:: GOAL OF THE EXERCISE ::
Once the line containing "Image resolution: width=1427" is found in the entries below, restate it and each following line word for word, stopping after the line containing "You are a computer-use agent. Image resolution: width=1568".

:: DATA LISTING ::
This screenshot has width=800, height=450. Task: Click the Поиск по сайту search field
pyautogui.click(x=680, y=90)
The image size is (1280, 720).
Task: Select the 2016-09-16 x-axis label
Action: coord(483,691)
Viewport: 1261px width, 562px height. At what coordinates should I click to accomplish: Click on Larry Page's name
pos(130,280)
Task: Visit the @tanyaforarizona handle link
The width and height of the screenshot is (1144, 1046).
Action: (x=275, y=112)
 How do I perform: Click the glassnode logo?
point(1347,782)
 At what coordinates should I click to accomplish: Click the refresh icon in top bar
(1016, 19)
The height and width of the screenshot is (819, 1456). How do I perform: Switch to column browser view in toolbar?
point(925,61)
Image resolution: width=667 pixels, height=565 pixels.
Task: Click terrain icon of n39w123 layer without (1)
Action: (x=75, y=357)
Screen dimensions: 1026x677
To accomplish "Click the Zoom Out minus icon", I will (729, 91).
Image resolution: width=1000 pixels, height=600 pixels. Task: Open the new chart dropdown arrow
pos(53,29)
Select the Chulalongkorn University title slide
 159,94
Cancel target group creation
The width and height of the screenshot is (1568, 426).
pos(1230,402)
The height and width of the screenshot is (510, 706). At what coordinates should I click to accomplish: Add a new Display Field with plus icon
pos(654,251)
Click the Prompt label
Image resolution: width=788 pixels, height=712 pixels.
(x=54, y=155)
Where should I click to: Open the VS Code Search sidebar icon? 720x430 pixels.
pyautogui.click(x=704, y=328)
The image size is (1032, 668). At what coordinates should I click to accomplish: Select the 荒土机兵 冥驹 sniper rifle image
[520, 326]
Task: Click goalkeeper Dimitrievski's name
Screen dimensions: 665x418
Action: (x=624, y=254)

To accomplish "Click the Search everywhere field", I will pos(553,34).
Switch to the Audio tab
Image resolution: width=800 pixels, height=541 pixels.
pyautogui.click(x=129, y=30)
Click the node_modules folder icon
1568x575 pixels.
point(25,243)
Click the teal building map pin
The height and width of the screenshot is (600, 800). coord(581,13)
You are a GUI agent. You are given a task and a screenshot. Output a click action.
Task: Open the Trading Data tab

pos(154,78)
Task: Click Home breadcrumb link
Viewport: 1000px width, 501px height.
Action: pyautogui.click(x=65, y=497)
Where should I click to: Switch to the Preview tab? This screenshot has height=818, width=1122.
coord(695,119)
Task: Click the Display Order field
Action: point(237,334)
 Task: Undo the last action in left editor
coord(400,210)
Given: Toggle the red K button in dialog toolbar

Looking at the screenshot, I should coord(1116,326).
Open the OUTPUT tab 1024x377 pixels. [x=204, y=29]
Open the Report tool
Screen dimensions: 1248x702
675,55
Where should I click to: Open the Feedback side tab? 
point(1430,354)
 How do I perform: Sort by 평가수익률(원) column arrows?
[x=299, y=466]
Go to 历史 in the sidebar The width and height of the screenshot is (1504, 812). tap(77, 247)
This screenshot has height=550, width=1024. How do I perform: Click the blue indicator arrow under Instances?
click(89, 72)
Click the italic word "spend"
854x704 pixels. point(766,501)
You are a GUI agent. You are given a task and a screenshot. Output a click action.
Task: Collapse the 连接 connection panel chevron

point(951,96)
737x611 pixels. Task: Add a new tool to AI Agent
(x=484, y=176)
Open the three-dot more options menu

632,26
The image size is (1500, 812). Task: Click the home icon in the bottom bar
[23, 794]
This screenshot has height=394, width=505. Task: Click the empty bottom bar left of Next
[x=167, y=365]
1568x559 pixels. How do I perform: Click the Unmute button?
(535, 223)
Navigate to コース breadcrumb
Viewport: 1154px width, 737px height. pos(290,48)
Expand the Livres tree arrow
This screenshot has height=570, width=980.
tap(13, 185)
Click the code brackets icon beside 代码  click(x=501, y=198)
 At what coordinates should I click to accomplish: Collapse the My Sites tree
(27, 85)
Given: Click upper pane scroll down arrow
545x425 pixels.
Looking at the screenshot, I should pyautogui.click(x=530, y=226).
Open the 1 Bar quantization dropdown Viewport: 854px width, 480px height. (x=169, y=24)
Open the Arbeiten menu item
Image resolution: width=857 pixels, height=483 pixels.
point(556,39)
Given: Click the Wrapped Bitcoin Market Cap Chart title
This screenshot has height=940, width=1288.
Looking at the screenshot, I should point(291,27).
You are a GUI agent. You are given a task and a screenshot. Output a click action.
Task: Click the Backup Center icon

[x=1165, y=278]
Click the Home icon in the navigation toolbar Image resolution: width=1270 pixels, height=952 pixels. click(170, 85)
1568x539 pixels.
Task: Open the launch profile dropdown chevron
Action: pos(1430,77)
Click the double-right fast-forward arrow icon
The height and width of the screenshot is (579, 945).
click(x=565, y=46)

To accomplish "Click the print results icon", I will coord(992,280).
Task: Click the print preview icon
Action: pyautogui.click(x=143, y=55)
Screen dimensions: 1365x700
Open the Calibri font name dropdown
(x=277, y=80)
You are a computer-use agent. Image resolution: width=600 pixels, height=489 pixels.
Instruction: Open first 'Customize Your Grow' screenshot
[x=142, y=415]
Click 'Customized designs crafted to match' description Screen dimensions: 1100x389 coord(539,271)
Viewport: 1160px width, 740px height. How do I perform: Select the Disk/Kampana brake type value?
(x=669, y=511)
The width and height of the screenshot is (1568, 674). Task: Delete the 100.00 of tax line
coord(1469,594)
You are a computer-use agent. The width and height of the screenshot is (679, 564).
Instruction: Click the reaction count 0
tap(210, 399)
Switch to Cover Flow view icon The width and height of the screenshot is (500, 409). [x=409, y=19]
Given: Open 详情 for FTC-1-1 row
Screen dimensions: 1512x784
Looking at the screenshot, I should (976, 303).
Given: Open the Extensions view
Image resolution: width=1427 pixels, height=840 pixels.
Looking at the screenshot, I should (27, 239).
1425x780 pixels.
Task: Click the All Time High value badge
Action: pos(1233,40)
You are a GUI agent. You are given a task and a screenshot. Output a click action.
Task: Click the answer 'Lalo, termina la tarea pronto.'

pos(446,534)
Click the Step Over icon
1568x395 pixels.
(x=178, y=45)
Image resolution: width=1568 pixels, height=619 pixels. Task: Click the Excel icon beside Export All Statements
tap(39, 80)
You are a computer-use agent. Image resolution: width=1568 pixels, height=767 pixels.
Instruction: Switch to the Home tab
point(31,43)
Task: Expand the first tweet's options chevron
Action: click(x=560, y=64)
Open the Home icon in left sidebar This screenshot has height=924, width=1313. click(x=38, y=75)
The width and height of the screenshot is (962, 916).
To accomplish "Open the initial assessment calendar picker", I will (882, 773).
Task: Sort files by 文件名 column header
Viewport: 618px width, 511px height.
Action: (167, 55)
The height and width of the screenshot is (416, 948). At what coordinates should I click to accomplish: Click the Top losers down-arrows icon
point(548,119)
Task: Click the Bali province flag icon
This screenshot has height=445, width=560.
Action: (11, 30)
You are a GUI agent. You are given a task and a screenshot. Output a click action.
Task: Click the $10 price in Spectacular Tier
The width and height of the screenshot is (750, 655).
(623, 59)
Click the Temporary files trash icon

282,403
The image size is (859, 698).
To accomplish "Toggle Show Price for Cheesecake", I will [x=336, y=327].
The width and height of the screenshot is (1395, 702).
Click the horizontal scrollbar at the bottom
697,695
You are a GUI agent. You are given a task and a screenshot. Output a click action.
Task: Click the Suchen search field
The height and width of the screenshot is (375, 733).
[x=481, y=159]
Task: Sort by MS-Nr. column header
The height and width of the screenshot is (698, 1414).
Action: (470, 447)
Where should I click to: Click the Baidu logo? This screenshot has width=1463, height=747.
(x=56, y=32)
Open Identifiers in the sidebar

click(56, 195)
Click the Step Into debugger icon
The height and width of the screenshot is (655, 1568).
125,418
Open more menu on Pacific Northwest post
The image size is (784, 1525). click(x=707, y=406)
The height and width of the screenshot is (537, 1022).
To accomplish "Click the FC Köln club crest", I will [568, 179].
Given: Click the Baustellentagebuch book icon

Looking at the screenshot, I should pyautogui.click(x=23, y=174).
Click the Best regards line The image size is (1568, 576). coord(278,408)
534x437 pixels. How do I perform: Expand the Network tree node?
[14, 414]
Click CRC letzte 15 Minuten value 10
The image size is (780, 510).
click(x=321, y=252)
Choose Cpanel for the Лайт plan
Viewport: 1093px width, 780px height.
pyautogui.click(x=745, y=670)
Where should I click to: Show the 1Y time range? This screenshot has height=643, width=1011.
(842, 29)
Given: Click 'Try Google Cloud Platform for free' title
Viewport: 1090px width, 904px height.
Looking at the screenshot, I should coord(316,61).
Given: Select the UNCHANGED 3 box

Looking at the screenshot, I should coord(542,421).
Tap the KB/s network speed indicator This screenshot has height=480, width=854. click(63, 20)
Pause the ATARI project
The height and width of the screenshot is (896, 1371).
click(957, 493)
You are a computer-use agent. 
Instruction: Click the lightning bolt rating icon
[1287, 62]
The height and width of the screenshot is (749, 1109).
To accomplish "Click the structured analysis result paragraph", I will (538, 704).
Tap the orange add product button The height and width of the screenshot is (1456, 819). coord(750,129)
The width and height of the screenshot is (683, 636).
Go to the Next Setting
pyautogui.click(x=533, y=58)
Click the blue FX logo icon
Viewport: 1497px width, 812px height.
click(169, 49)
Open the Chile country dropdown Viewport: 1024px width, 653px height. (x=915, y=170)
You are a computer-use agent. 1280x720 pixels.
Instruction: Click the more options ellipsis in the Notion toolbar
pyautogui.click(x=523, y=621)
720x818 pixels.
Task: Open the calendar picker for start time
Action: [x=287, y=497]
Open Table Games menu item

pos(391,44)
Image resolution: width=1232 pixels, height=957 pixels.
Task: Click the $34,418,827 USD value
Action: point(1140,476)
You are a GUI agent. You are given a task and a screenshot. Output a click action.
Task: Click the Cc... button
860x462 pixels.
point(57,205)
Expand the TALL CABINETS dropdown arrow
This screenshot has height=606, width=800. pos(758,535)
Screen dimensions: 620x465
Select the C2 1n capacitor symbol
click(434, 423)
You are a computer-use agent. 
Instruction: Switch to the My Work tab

:: TASK SOLUTION ::
Image resolution: width=1427 pixels, height=840 pixels.
Looking at the screenshot, I should (27, 239).
1425x780 pixels.
Task: Click the All Time High value badge
Action: pos(1233,40)
You are a GUI agent. You are given a task and a screenshot. Output a click action.
Task: Click the answer 'Lalo, termina la tarea pronto.'

pos(446,534)
Click the Step Over icon
1568x395 pixels.
(x=178, y=45)
Image resolution: width=1568 pixels, height=619 pixels. Task: Click the Excel icon beside Export All Statements
tap(39, 80)
You are a computer-use agent. Image resolution: width=1568 pixels, height=767 pixels.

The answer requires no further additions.